* [Directions for this task] In the records below, find the line that contains "Given: Click the CSRC red logo emblem". Retype that line and all the lines after it through the end, leaving out the pictures.

'''

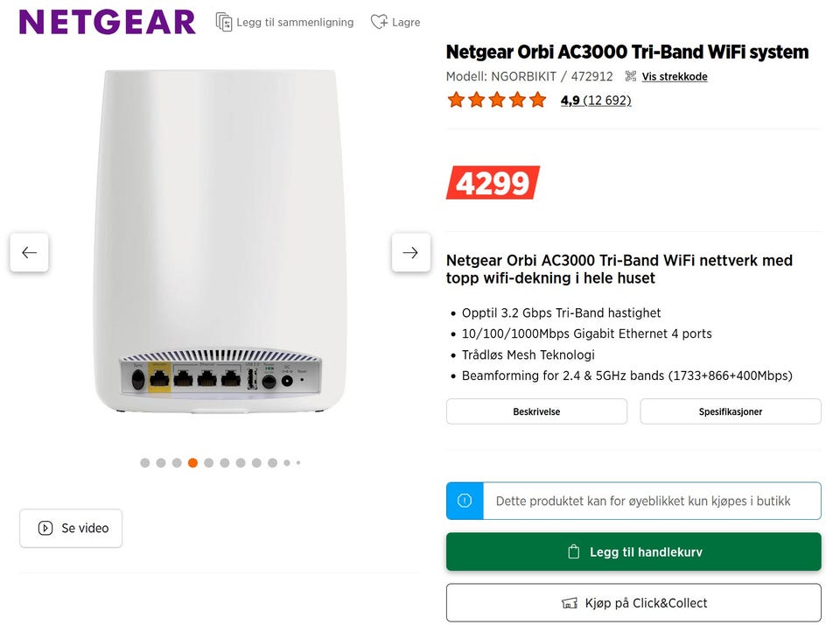The height and width of the screenshot is (625, 840).
Task: Open the Beskrivelse tab
Action: (536, 411)
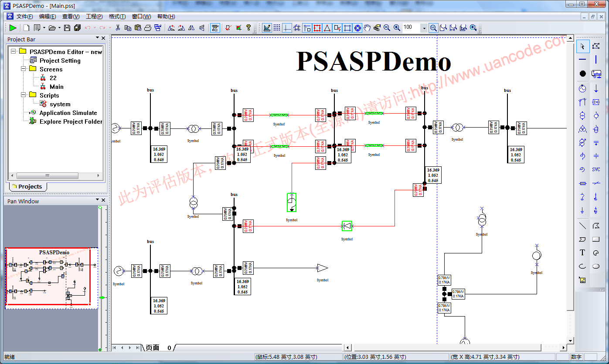Click the green Run play button
This screenshot has width=609, height=364.
tap(13, 28)
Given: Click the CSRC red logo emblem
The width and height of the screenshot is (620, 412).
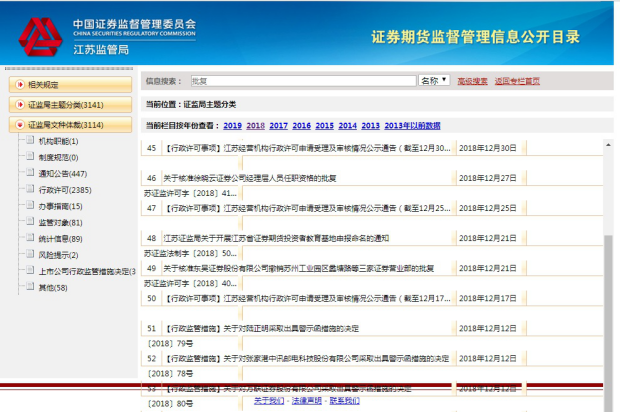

'''

* [The completed task]
Given: Click the CSRC red logo emblem
The width and height of the screenshot is (620, 412).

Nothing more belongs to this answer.